Reflection of the Day – 15 Days with Pierre Goursat

ELEVENTH DAY: Edify Community through charity

The Community is, first of all, a community of love, of spiritual affection among us. And this is essential because if we don’t have love for one another, we are liars. We cannot love God if we do not love our neighbor. You all know this, but you must never forget it (E034).

Just as the first Christian community was born at Pentecost, the Outpouring of the Spirit for Pierre Goursat and Martine Laffitte in February 1972 was the origin of the Emmanuel Community. For forty years, Pierre had acted alone. Now the Lord was giving him brothers and sisters. Pierre was aware that the community that was taking shape around him was not of human work. God was cutting, polishing and adjusting the “living stones” of this fragile building under construction (cf. 1 Pt 2:4-5). Pierre carefully watched over the quality of fraternal life. He waited several years before beginning a “community of life” so that it would be the fruit of true spiritual communion:

It is really necessary that your prayer groups be warm and full of charity so that little by little some souls who feel a call to community life may be born in the midst of these prayer groups. But this is in the Lord’s time. We must not precede the Lord, we must wait (E037).

Fraternal charity is the cement of every Christian community:

To love one another as God has loved us does not seem easy, but it is very easy because He has given us His love. The Holy Spirit loves us and we are united by Him. Then it is easy! (E017).

Tertullian testified that pagans were converted when they saw the love that reigned among Christians: “See how they love one another! “(Apologetics, n. 39 § 7; cf. Jn 13:35). What was true at the beginning of Christianity is still true today: With Pentecost, the Holy Spirit immerses us in love with one another (E012). Pierre attached little importance to the organization of the Community and focused on the essential: If there is no love, it is as if there is no gas in a car: it will not work (E037).

The Community is a school of charity and humility: “Put on feelings of tender compassion, kindness, humility, gentleness, patience” (Col 3:12). The “humility of charity” favors communion among people and disposes us to have a “positive” view of them. When we live together, we are soon annoyed, exasperated by the flaws of others.

Pierre invited us to ask the Lord to show us the qualities of our brothers and sisters in the Community. Rather than comparing ourselves to them, we learn to recognize their talents and to rejoice in them: “Let each one, in humility, esteem others above himself” (Phil 2:2-3). We are then happy to be of service and to exercise charity in a concrete way, living self-denial and self-giving in the many opportunities provided by community life:

It is important to accept small services to the right, to the left, what we are asked to do, because this creates love, joy and true charity in the Community (E061).
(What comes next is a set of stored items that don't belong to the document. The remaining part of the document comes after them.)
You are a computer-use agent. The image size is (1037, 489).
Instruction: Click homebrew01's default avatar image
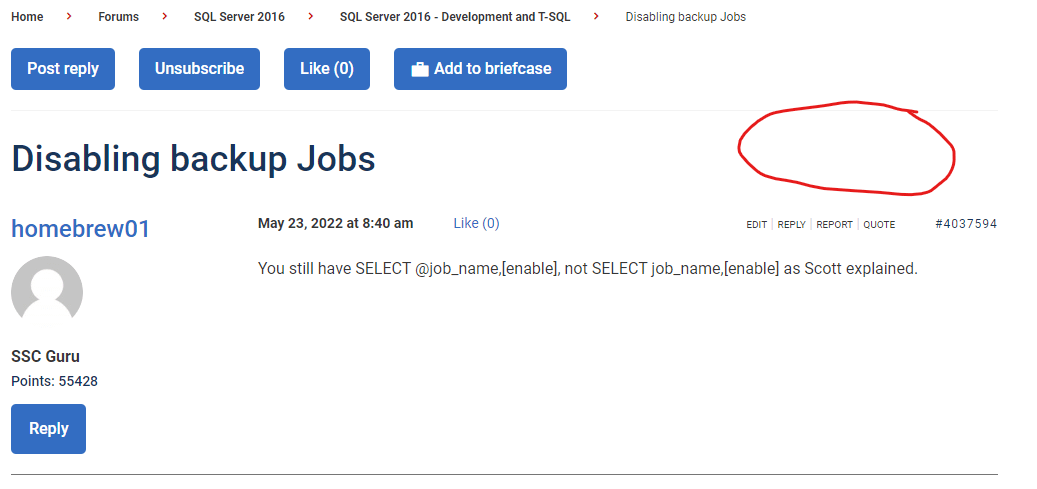tap(47, 292)
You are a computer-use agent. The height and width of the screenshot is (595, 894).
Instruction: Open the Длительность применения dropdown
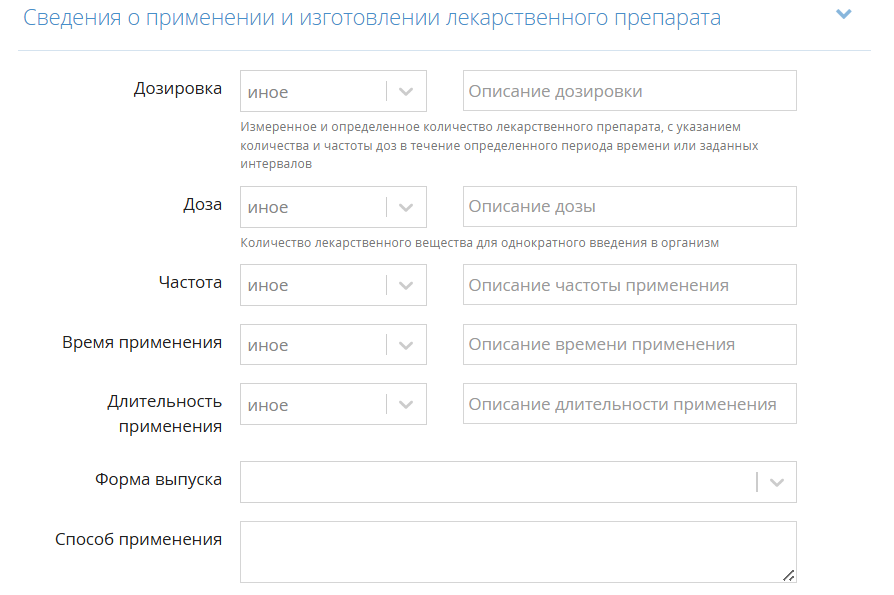(333, 405)
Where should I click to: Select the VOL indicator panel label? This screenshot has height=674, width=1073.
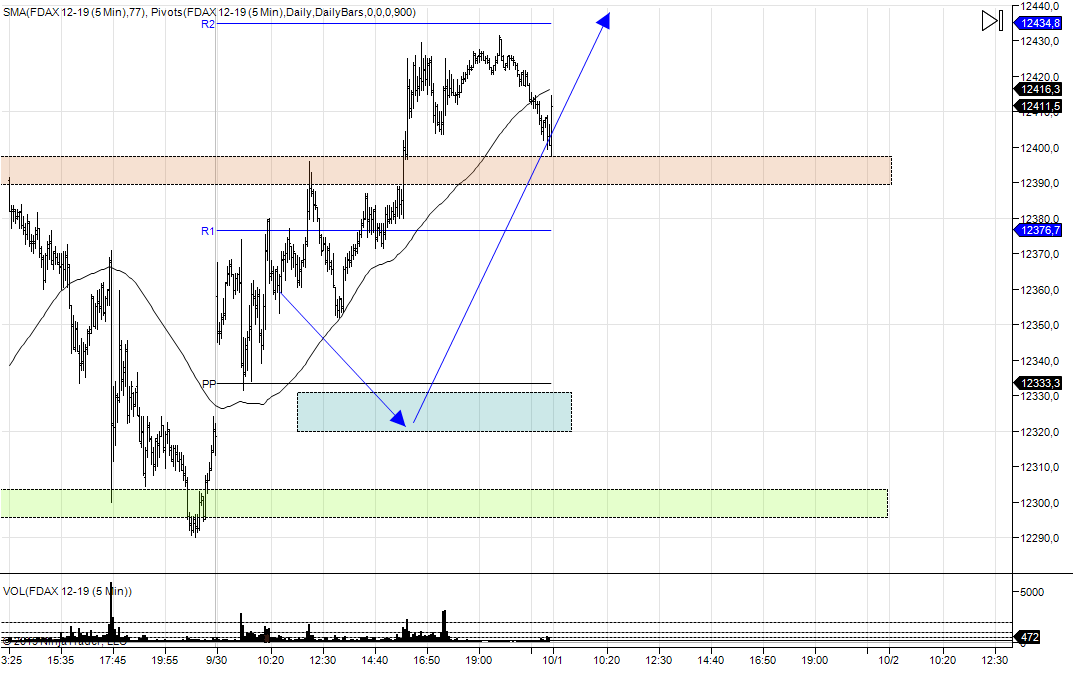(67, 591)
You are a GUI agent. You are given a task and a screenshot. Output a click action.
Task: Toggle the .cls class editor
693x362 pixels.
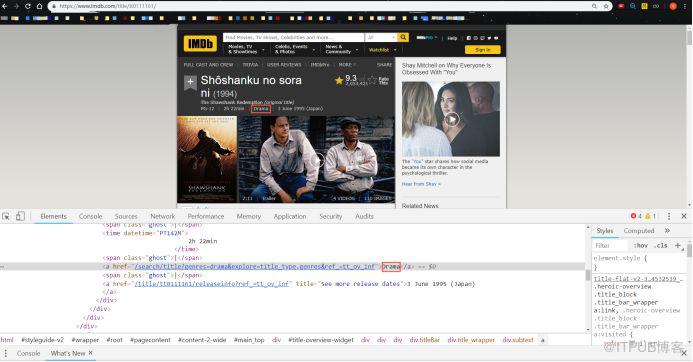(x=661, y=245)
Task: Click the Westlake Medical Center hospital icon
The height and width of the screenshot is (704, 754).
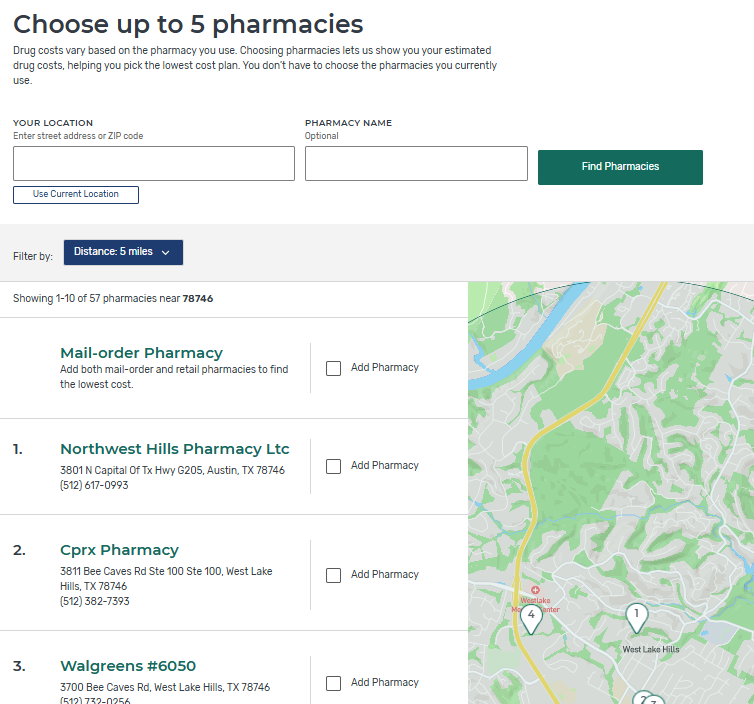Action: (x=535, y=590)
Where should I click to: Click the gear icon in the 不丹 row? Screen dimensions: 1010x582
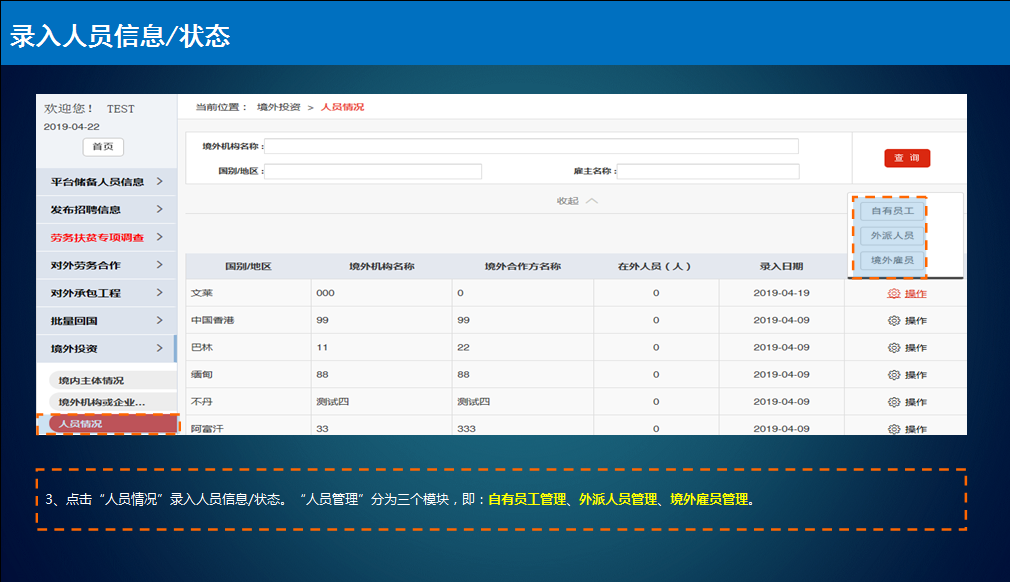point(894,402)
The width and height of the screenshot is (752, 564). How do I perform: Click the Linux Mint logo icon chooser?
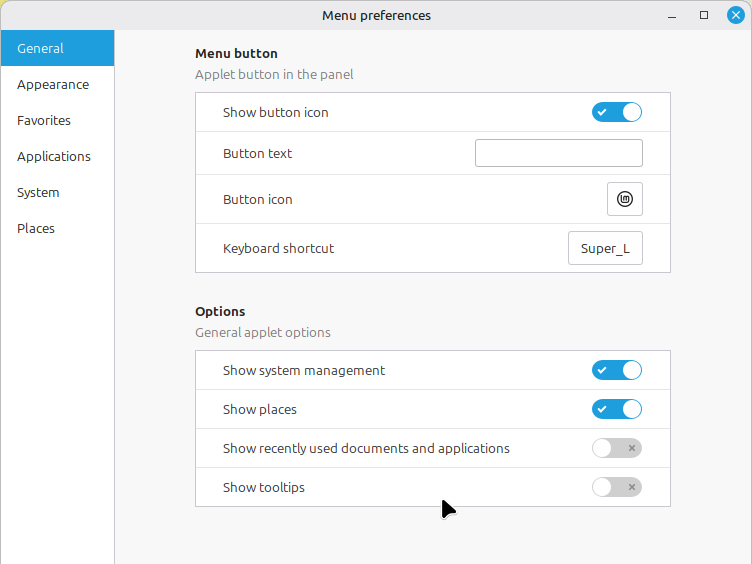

Pierre Goursat often recalled that an isolated Christian is in danger and that, conversely, “a brother supported by a brother is a fortified city” (cf. Pr 18:19). He considered community life to be indispensable for a Christian today.

In the Community, he said, we are roped together, in solidarity with one another, so that we do not “unscrew”:

We cannot sanctify ourselves alone. Especially in the world we live in, we can’t do it alone. And if we are not together, we fall apart (E025).

Community is a support for living our commitment to following Christ more radically: The Lord wants us to live in community, He really wants us to have the support of the brothers (E023). It is in this spirit that in September 1976, the small groups and personal companionship were proposed to the members of Emmanuel as the two pillars of community life: It is necessary that all together we carry one another, because alone we do not make it, but all together we hold together (E041).

These places of sharing and prayer for one another promote conversion, human growth and the sanctification of each person. In the spiritual life, if we do not progress, we “go around in circles“, said Pierre, exhorting his brothers and sisters: “We must go forward, and we cannot go forward alone; but together we can truly go forward” (E016).

Pierre Goursat marveled that the Community was holding firm, growing and becoming stronger, while everything was humanly opposed to his first household mates who had strong temperaments and strong characters:

What is amazing is to see that the Holy Spirit unites us. One has the impression that one is a sprout and that the sprout is tied to the others; and if ever this sprout were loose, everything would fall, but with the Holy Spirit everything holds together (E012).

To preserve this precious gift of unity, Pierre was careful to defuse any initial discord. He, who was born into a family of humorists, knew that irony could deeply wound and degenerate into malevolence, with harmful and lasting consequences. He distinguished between “critical thinking”, which is necessary to analyze situations and evaluate people, and “a critical spirit”, which is a negative value judgment.

The only rule he imposed on the members of the Community is to never criticize… even in jest! He was intransigent on this point and did not hesitate, when necessary, to practice fraternal correction. To a  sister who was inclined to criticize, he said: “If you continue, your place is not in the Community! »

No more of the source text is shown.